Au moment de la prise de Toulon, et alors que nous entrions en vainqueurs, je marchais environné de tous ceux qui ne demandaient que justice et vengeance et qui s’applaudissaient du triomphe que nous venions de remporter. Éloigné d’eux avec un sentiment pénible, je ne pus retenir un soupir : « Faut-il, m’écriai-je avec désespoir, que mon oncle se trouve parmi ceux que mon devoir m’impose de frapper, et que mes compagnons d’armes désignent comme des victimes qu’on doit sacrifier au salut public ! » Mes larmes furent aperçues, mais elles me furent pardonnées par ceux à qui la colère la plus légitime ne pouvait faire prendre ces larmes pour une trahison. Ils me rendirent la justice de reconnaître que si j’avais un cœur de parent, les lois sacrées de la patrie ne pouvaient être méconnues. Mon oncle, Auguste Barras, dont les opinions paraissaient suspectes alors, ne se trouva pas heureusement dans la ville rebelle. Mme Lapoype, qui avait si généreusement favorisé l’évasion de nos secrétaires des cachots de Toulon, n’avait pu les suivre quand ils s’échappèrent de la ville. Lors du siège, la première bombe qui fut tirée tomba dans sa chambre, et son mari commandait une division de l’armée assiégeante ! Mme Lapoype fut miraculeusement sauvée.

La perte des ennemis fut évaluée à dix mille hommes. Nous prîmes plusieurs arrêtés pour rétablir l’ordre, et l’on fit cesser tout pillage, suite malheureuse d’une pareille catastrophe. C’étaient les sectionnaires eux-mêmes, premiers auteurs de tant de malheurs, qui étaient les premiers pillards. Les effets laissés par les rebelles et les ennemis furent évalués à deux millions. Un million fut affecté en indemnité à l’armée.

Tout ce que je viens de retracer établit assez la trahison et les massacres commis par la classe des privilégiés d’une ville dont la classe populaire fut toujours dévouée à la République. L’armée assiégeante fut bien loin d’exercer dans sa victoire les vengeances que la malveillance lui attribua. On voit que l’exécution des ordres plus que rigoureux des comités de gouvernement fut suspendue et ajournée.

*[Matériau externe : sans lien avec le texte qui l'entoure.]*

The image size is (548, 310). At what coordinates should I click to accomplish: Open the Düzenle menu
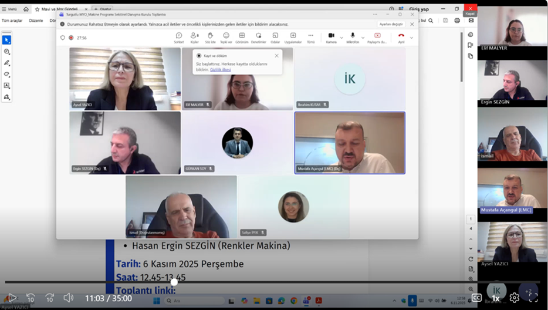(x=36, y=21)
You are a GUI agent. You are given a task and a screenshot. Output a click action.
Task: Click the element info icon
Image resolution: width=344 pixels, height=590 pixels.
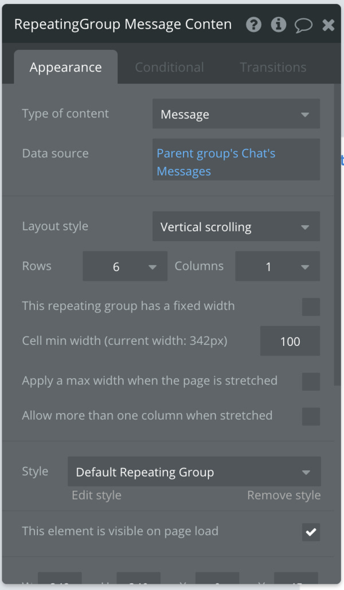(x=279, y=25)
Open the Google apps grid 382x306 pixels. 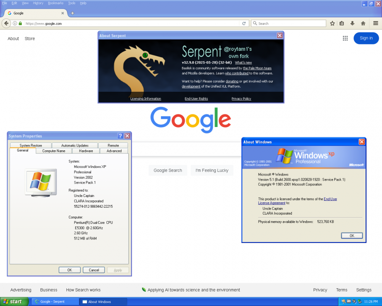345,38
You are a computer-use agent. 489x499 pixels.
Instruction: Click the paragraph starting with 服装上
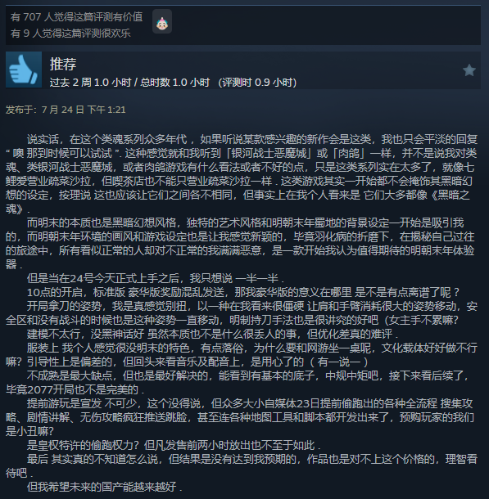tap(242, 354)
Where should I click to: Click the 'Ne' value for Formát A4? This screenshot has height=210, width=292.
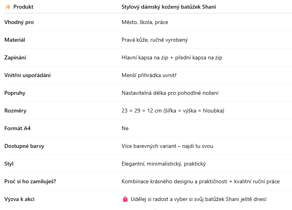pos(125,128)
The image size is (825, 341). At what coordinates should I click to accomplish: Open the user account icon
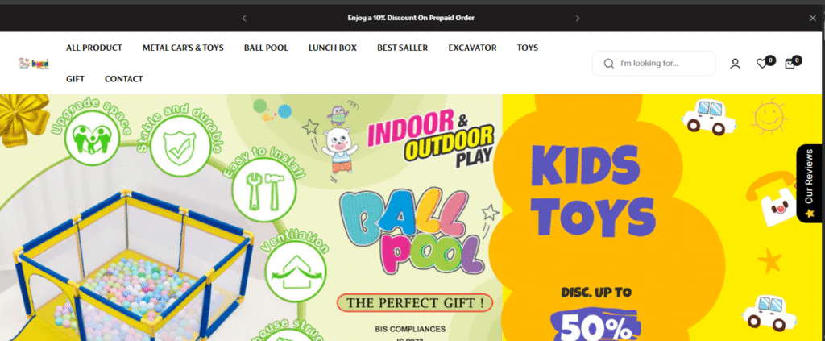[x=735, y=64]
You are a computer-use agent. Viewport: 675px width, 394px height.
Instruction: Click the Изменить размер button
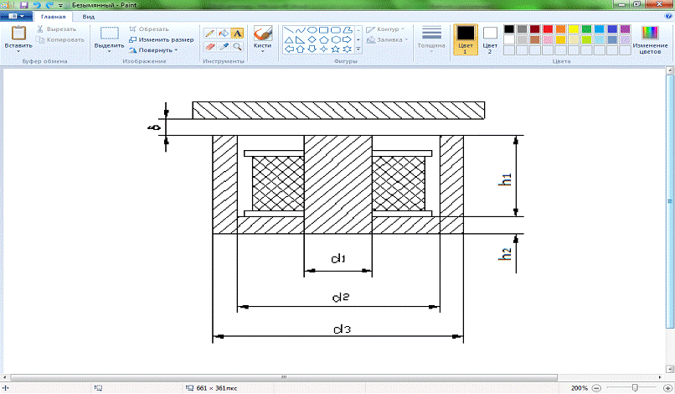tap(162, 39)
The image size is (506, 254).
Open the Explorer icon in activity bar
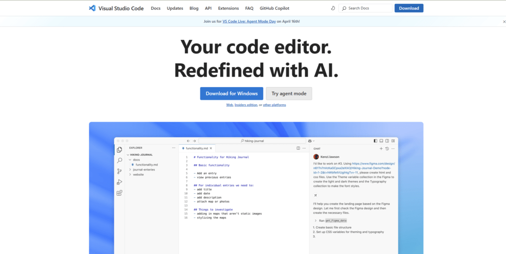119,150
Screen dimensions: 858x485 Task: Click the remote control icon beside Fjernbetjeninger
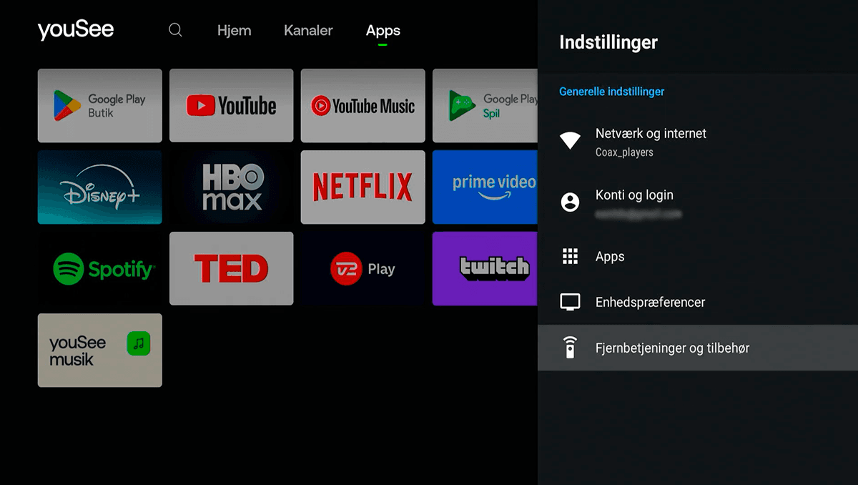pyautogui.click(x=570, y=348)
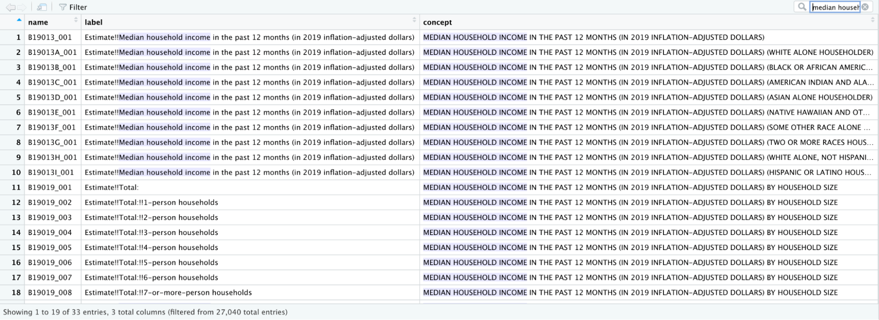Click row number 18

(16, 293)
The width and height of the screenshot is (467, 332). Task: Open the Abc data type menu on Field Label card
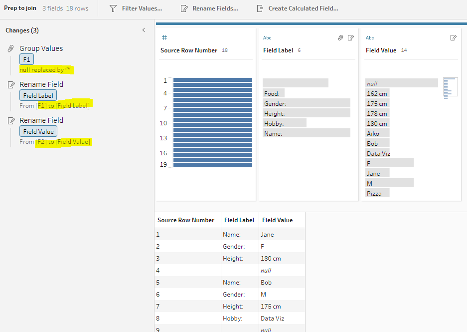coord(267,38)
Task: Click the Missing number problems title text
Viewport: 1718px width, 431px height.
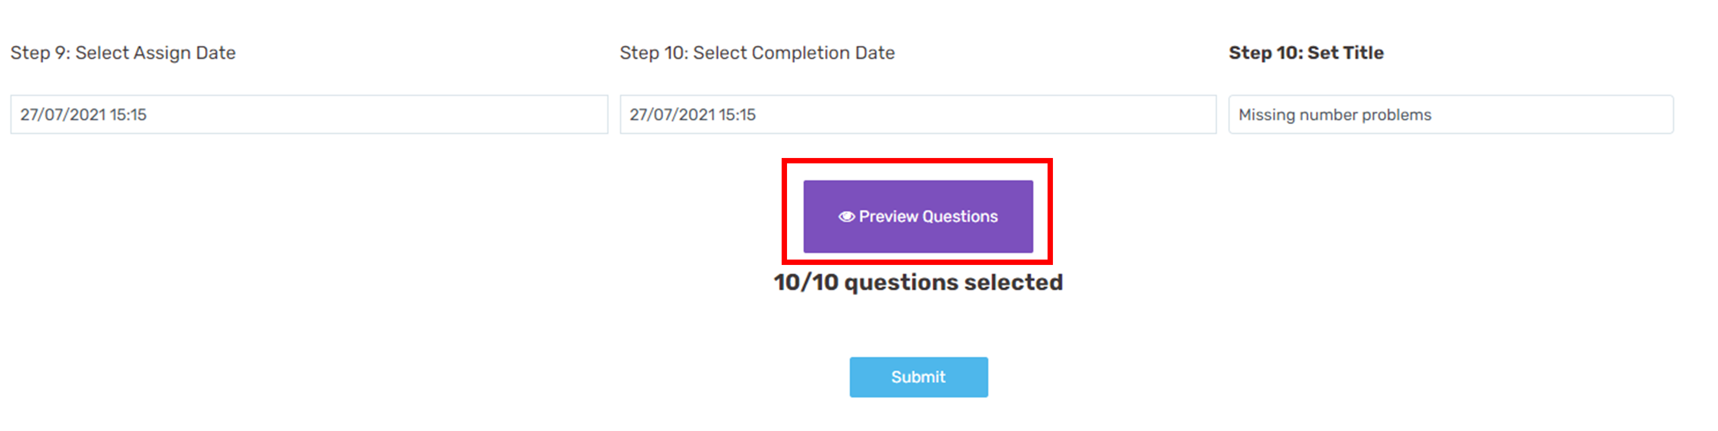Action: [x=1335, y=115]
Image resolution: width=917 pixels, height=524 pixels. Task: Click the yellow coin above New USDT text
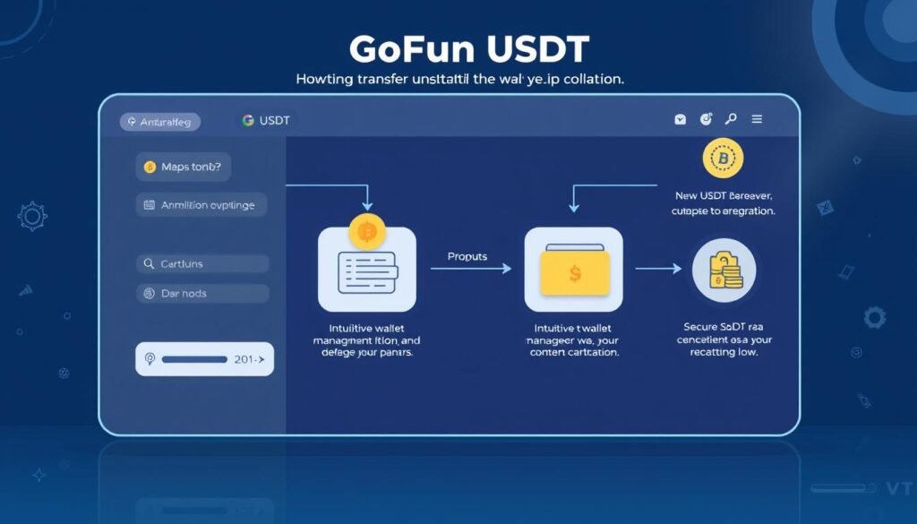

Saliceti, Moltedo et Ricord restèrent à Toulon ; ils furent ensuite remplacés par d’autres députés. Ceux-ci amenèrent avec eux des hommes déconsidérés qui facilitèrent de nouvelles réactions. Ces réactions du Midi sont de celles dont on ne peut assigner la fin. Commencées à Avignon, à Marseille, à Toulon, dans tous les pays circonvoisins, avant 1793, elles se prolongeront à des époques bien avancées, sous la Convention, sous le Directoire. Croirons-nous qu’elles aient jamais été éteintes, lorsque le ci-devant comtat d’Avignon deviendra, en 1815, le nouveau théâtre d’un des plus épouvantables crimes qui aient été commis de mémoire d’homme, l’assassinat du maréchal Brune, que ses bourreaux ont eu l’impudente férocité de travestir en un suicide ? Cette invention n’a aucun exemple pareil dans l’histoire : elle est toute moderne !

La reprise de Toulon vient sans doute de prendre sa place dans l’histoire, parmi les grands faits d’armes qu’elle conservera. Sa gloire ne risque point d’être effacée par ce qu’il est réservé aux armées de la République de conquérir bientôt. Quelque brillans que puissent être des triomphes postérieurs, ils ne peuvent obscurcir, encore moins effacer, ceux qui les ont précédés. Celui dont je parle a le mérite incontestable d’être l’un des premiers obtenus par les armées républicaines : elles commençaient à prouver que rien ne serait impossible à la valeur française. La route de l’audace fut alors frayée. Je craindrais de paraître abonder dans une cause personnelle si j’exprimais l’enthousiasme que réveille encore en moi ce souvenir de mes premières années. Sans doute je ne vois pas pourquoi je me séparerais de l’honneur qui peut m’en revenir pour ma part ; j’y ai coopéré de tous mes efforts, de très bon cœur et non sans quelque succès ; mais le vainqueur des coalisés de Toulon, le véritable « preneur » de la ville, si l’on peut ainsi dire, ce n’est pas un autre que le général Dugommier, c’est à Dugommier qu’en appartient l’immortel trophée !

La prise du général O’Hara, attribuée à Bonaparte, le vaisseau anglais qu’il aurait coulé bas, le plan de campagne auquel il aurait participé, sont autant d’assertions fausses, imaginées par celui qui en a imaginé bien d’autres, répétées par ses flatteurs le jour où il a eu de l’argent pour les payer. Bonaparte donna quelques preuves de son talent militaire qui commençait à se développer, mais il n’agit que secondairement dans cette circonstance. Je le répète, le véritable « preneur » de Toulon, c’est Dugommier.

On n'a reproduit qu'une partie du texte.